The waste is dumped near farmland, water sources and residential areas.

“His four brothers were born in good health, but Talab is the only one born after mining residues spread,” Ahmed, 45, told AFP at her home in Banat village, in River Nile state north of Khartoum. 

The four-year-old lay beside her, unable to move.

Artisanal gold mining is widespread across much of Sudan, employing more than two million people and producing about 80 percent of the gold extracted nationwide, according to experts.

Sudan is one of the world’s poorest countries, and mining remains a source of fast profits attracting many.

The industry has flourished since oil-rich South Sudan broke away in 2011 during the rule of now-ousted president Omar al-Bashir, a period marked by economic hardship, government mismanagement, corruption and international sanctions.

– ‘Harmful to health’ –

But chemical contamination from artisanal gold extraction poses clear health dangers.

Mercury damages the nervous, digestive and immune systems and can be fatal.
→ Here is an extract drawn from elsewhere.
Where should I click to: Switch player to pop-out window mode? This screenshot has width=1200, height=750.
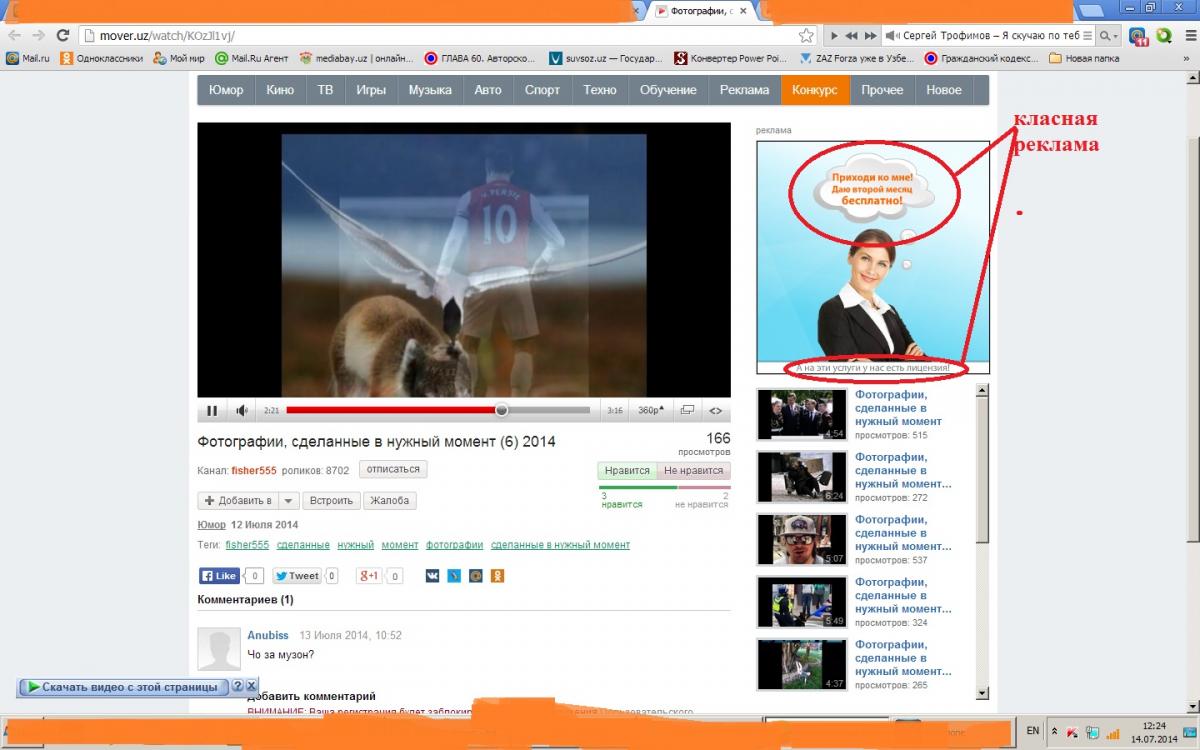(686, 410)
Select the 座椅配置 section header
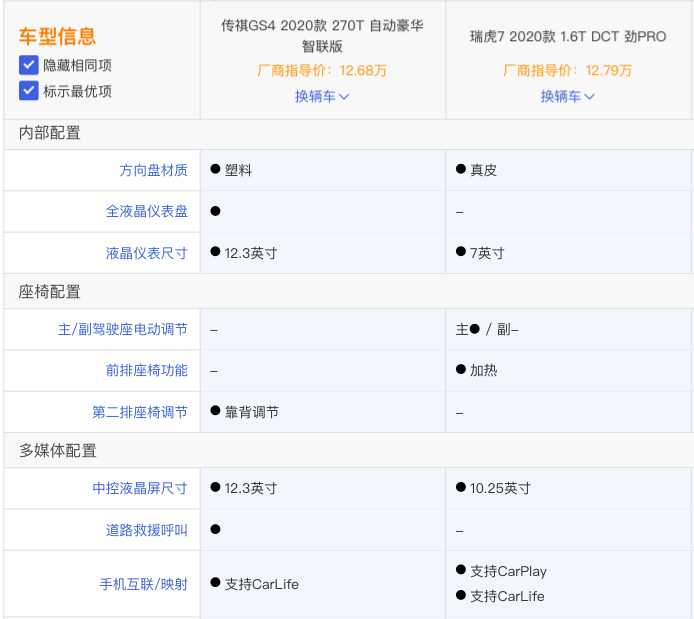Image resolution: width=694 pixels, height=619 pixels. pyautogui.click(x=50, y=292)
It also threatens the development of children in the womb and early in life, according to the World Health Organization.

Ahmed is not the only one of Banat’s 8,000 residents to have observed birth defects and miscarriages.

In a nearby house, Awad Ali says his daughter was “a very normal child,” until she turned two. “Then she became unable to move or walk, stand up or sit down,” he said.

Community leader Algaily Abdelaziz said the problems began five years ago.

“Since we saw these waste deposits appear, children have been born with deformities, and there have been still-births,” Abdelaziz said, noting 22 children had been born in the village with deformities including blindness and brain damage.

Saleh Ali Saleh, from Khartoum’s Neelain University’s Faculty of Petroleum and Minerals, notes that it is well known “that mercury is harmful to health”.

A January report by Saleh and other Sudanese researchers found that around 450,000 tonnes of mining waste — rife with mercury — dot the lush green landscape of River Nile state.

Samples of blood, urine, drinking water and soil from several parts of the state have shown high levels of mercury traces, according to the report.

“People, frankly, are not concerned with removing the waste,” said Ali Mohammed Ali, head of the Sudanese Environment Conservation Society. 

The process “requires special treatment” and is “ideally carried out away from residential areas or water sources,” he added.

Such safety measures are far from the minds of miners.

Around 50 kilometres (30 miles) from Banat, Mohammed Issa mixed mercury with sand in a large metal bowl with his bare hands, hoping to separate gold from other minerals.

“That’s how people do it here,” the 25-year-old said.

Issa said he abandoned a meagre life of farming and herding in North Kordofan state to search for the precious metal.

– Years to fix –

In 2019, Sudan’s now-deposed transitional government issued a decree banning the use of mercury and cyanide after protests against their use at gold mines.

The decision has rarely been enforced and miners continue to use the chemicals in more secluded outlying areas, Saleh said.

Political and economic turmoil in Sudan has piled pressure on households already struggling to make ends meet.

The country’s economic crisis worsened after an October military coup led by army chief Abdel Fattah al-Burhan. 

The coup triggered cuts to crucial international aid and fed into spiralling prices of basic commodities.

Sudan is one of Africa’s top gold producers, generating 30.3 tonnes of gold in the first half of 2021 alone, according to official figures — which do not include the artisanal output.

The Central Bank puts Sudan’s gold revenues in the first quarter of this year at $720 million, reflecting the official output.

The state-run company supervising mining activities declined multiple requests for comment by AFP.

The lucrative business has long been controlled by shadowy companies with links to the security services which flourished under Bashir.

Saleh warns there will be no quick fix.

“The damage already done to the environment cannot be treated easily,” said Saleh.

“If we managed to stop today, it will still take us years and years to contain the impact of artisanal mining.”

For little Talab, it is already too late.